Öncelikle Pera Müzesine ilk defa gittiğimi söylemeliyim. Yurt dışında bir çok müze gezmeme rağmen İstanbul'un göbeğindeki Pera Müzesine ilk defa gittiğimi söylemekten açıkçası da biraz utanıyorum ama sonunda bu ayıbımı giderdiğime de ayrıca çok sevindim.

Her şeyden önce mükemmel bir müze, dört dörtlük. Sadece Frida için gittiğimizi düşünürken yanında başka sergileri göreceğimizi bilmiyorduk. Yanda da gördüğünüz gibi Pera Müzesi beş kattan oluşuyor ve her bir katında farklı bir sergi var. Tertemiz bir ortam, çok başarılı bir sergileme ve tasarım yapılmış. Her bir katı size ayrı ayrı anlatacağım.

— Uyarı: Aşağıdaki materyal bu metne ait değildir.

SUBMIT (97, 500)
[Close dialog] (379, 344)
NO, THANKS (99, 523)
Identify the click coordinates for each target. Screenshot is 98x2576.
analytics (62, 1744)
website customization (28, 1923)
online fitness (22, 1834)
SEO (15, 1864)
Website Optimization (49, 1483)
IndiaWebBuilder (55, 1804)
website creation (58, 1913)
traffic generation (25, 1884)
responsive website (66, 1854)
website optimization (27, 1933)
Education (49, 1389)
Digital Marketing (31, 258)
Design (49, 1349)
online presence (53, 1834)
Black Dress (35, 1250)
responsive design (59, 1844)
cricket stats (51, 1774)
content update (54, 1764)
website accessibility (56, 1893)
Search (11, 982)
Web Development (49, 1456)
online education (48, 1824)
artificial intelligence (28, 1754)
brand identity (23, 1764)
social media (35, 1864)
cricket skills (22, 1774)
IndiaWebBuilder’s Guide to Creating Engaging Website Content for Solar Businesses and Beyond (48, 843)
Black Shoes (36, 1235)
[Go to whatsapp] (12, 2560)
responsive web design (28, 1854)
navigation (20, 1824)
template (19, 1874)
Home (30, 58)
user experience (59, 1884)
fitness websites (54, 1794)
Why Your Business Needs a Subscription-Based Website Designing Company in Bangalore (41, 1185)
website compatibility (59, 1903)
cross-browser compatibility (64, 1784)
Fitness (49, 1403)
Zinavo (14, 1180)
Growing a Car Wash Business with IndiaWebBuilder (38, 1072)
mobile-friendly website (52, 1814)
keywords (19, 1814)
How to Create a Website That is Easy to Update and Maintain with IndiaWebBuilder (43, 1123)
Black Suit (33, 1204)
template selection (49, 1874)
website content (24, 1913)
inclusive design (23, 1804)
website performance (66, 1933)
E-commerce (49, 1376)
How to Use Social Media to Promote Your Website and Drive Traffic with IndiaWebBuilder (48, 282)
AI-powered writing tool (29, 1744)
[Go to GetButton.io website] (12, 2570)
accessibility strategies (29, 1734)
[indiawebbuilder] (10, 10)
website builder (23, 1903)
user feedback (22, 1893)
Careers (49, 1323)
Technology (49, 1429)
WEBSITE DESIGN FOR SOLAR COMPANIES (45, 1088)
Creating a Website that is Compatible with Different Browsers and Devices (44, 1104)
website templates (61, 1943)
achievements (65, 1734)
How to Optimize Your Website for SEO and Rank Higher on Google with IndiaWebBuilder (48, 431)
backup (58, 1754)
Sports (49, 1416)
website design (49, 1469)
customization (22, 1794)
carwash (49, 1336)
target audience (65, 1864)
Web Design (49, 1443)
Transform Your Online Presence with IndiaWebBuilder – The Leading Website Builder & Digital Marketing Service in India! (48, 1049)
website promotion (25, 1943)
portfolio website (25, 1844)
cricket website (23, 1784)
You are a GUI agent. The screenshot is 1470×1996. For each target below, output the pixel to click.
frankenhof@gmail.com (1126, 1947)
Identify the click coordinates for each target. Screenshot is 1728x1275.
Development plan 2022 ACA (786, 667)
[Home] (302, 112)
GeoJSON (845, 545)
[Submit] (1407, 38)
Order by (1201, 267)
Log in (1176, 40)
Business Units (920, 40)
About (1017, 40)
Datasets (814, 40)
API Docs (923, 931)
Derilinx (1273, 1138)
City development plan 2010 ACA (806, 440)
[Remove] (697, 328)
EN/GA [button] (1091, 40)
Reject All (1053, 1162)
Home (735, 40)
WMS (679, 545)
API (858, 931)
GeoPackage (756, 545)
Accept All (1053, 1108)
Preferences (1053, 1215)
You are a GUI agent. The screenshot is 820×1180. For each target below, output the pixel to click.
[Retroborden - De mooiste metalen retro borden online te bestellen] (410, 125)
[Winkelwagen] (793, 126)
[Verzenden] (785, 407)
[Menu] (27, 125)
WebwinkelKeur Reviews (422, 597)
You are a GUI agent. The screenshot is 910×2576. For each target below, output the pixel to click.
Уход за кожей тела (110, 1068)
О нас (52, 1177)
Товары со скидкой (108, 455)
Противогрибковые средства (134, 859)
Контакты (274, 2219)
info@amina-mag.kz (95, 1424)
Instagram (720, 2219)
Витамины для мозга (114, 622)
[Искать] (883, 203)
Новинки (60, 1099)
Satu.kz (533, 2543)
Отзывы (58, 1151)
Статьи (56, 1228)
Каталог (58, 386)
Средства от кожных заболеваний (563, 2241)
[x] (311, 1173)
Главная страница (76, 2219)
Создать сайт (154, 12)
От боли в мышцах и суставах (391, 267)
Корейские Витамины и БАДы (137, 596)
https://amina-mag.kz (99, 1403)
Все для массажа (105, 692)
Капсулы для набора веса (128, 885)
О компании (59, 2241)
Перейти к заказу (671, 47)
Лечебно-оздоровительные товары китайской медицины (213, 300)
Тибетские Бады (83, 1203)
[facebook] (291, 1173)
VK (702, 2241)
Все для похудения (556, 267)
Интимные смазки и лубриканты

Öncelikle bilmeyen varsa Pera Müzesi Tepebaşı TRT'nin hemen karşısı, yani arabayla gittiğinizde hemen karşıta Kapalı Otoparka veya biraz ileride Turkcell'in karşısındaki açık parka bırakabilirsiniz. Müzeye giriş 10.- TL.

Biz Birinci Kattan gezmeye başladık. Birinci Kat iki farklı müzeden oluşuyor, bir tarafında Suna - İnan Kıraç çiftinin araştırmaları ile başlayan ANADOLU AĞIRLIK ve ÖLÇÜLERİ Kolleksiyonu var. Diğer tarafta ise KÜTAHYA ÇİNİ ve SERAMİKLERİ sergisi. Her ikisi de birbirinden güzel olan bu iki sergide en ilginç olan çok erken çağlardan beri ticaret hayatında kullanılan ağırlık ve ölçülerinde kullandıkları aletler. Mimarlık, mühendislik çizim aletleri, çeşitli metreler, kumpaslar. Oldukça keyifli bir sergi olduğunu söylemeliyim. Seramik tarafında ise Seramik nedir konusu işlenmiş ve en eski çağlardan beri üzerinde çalışılan seramikler sergilenmiş.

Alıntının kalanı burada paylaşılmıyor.